◆ DIRECTION: From the material below, pull out each line that contains the word "dimensions" and copy it in full.

◆ SUPPLIED MATERIAL:
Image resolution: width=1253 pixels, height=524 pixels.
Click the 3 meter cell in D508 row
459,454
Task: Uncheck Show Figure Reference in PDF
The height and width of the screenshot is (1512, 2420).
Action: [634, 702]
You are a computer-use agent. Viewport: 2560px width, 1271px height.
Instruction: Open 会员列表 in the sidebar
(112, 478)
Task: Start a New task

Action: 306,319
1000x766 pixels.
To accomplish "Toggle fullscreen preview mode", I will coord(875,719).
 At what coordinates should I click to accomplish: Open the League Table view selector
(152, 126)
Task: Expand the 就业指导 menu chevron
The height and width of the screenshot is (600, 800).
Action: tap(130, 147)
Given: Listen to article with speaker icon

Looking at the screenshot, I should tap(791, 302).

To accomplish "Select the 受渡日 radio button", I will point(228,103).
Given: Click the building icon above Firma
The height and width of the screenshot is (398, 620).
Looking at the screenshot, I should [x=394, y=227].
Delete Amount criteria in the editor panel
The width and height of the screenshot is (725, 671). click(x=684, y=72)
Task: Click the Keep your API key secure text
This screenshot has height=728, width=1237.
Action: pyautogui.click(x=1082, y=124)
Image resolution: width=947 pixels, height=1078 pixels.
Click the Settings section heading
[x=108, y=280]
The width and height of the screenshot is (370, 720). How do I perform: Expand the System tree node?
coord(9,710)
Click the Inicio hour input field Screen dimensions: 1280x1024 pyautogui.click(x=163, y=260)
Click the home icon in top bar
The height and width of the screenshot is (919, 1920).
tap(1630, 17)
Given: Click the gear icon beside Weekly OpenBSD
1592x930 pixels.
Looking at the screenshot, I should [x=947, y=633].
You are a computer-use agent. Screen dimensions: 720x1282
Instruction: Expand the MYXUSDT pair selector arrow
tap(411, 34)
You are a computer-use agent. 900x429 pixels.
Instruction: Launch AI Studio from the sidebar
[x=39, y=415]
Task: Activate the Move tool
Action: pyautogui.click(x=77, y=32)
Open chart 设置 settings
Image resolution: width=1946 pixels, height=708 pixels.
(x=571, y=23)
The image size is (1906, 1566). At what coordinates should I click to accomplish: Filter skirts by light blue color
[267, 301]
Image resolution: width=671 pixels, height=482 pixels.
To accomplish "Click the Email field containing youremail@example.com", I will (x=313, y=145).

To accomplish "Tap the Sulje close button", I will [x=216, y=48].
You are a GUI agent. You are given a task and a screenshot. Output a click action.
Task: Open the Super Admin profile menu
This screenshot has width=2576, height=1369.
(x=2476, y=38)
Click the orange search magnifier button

◆ OUTPUT FOR THIS TASK:
Click the Inicio hour input field Screen dimensions: 1280x1024 pyautogui.click(x=163, y=260)
You are a computer-use agent. Screen dimensions: 720x1282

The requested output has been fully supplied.